● Problem to work on:
In the entries below, find the lines that include "Details" and give their number as the whole reply.
=-=-=-=-=
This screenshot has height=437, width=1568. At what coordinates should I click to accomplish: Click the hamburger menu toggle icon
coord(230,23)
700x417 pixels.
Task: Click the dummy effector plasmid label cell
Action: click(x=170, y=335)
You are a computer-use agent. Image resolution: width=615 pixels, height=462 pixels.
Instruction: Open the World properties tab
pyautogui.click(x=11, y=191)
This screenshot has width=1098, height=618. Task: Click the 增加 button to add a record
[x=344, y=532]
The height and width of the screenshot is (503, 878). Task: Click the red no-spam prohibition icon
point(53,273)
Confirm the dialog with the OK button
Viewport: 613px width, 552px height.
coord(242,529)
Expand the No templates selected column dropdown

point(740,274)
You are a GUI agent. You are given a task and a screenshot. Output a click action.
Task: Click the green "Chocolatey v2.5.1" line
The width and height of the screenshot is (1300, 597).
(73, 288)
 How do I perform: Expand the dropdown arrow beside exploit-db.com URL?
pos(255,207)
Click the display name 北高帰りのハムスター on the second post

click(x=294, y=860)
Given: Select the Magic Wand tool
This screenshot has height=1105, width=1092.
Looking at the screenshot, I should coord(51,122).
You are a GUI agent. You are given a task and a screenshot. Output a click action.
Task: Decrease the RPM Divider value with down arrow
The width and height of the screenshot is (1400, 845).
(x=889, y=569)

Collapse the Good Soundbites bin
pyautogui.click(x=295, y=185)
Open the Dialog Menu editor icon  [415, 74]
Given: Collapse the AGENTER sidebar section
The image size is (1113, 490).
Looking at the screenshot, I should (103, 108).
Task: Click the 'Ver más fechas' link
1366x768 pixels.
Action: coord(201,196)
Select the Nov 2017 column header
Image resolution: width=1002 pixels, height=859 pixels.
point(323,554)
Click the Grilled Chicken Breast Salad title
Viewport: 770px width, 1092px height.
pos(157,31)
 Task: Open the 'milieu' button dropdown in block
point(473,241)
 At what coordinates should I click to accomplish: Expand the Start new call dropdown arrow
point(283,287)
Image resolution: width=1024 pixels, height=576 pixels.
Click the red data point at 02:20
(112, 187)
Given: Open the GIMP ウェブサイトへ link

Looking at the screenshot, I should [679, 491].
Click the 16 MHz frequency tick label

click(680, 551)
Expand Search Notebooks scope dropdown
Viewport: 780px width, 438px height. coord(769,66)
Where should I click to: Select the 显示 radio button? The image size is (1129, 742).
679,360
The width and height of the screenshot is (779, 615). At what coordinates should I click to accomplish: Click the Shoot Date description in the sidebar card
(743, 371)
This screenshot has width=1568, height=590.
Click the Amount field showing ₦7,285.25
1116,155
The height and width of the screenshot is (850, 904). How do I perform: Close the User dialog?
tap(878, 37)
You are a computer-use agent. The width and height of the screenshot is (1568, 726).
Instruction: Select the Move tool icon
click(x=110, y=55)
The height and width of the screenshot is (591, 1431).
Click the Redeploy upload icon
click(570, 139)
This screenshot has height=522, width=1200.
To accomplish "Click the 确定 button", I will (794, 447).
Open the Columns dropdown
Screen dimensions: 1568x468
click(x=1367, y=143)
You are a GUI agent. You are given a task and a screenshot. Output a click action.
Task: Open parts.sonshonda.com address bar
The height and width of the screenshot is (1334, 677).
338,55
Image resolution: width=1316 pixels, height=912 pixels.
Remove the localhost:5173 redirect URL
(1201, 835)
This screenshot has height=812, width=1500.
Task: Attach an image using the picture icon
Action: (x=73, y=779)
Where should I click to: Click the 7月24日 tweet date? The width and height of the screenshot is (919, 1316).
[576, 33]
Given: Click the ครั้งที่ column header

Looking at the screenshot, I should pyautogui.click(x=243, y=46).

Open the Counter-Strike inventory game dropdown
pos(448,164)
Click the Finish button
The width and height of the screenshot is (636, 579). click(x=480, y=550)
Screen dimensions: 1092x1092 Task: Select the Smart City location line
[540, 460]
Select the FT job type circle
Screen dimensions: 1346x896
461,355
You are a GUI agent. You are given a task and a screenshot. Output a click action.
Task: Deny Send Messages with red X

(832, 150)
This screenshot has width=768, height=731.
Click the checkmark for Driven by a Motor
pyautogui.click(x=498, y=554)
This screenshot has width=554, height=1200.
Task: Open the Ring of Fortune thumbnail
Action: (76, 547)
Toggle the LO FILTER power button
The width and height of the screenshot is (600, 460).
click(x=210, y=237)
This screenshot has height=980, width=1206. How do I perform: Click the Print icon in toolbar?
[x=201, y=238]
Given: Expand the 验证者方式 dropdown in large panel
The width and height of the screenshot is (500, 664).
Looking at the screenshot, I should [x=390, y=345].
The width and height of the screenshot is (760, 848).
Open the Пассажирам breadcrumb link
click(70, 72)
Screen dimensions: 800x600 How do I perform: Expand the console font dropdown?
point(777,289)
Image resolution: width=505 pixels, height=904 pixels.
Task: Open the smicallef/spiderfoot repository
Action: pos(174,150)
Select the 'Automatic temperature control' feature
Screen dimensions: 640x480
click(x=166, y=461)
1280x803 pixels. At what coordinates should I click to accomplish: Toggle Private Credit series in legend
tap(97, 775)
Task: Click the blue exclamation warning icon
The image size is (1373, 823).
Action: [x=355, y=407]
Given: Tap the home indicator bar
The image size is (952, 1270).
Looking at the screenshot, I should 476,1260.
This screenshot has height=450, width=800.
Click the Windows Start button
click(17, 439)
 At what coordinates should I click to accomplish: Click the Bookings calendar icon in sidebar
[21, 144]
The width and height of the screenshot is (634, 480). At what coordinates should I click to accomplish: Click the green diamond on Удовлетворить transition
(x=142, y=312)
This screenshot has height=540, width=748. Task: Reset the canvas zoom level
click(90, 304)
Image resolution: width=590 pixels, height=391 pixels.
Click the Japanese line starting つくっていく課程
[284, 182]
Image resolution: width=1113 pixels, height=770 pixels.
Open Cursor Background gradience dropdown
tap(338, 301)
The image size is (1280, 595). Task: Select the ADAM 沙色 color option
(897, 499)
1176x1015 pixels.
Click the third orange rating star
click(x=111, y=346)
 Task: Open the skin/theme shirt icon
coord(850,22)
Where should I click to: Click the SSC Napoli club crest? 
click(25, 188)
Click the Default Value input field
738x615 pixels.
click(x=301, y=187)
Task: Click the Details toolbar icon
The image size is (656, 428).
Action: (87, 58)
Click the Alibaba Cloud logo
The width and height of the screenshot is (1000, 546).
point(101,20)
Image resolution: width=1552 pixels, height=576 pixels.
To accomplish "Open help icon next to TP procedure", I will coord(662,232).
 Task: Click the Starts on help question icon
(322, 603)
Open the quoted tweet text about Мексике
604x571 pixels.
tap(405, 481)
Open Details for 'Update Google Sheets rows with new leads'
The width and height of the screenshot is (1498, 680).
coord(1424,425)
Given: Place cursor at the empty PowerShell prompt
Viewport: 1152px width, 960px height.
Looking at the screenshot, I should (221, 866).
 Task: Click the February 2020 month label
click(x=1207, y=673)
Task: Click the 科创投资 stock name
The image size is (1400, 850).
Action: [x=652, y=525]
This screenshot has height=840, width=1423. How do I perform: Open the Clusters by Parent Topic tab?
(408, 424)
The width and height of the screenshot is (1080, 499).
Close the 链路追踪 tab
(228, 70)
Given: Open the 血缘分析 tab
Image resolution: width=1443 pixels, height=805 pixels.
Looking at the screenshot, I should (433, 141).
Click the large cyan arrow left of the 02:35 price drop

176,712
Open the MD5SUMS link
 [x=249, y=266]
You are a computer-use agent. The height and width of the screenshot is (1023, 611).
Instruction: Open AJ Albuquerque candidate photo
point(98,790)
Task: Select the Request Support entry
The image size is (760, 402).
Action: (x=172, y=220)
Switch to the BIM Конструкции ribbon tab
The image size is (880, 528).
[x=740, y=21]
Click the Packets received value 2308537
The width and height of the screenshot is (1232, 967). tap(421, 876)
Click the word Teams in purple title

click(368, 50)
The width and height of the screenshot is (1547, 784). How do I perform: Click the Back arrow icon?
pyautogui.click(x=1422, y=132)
=-=-=-=-=
● Response to this task:
2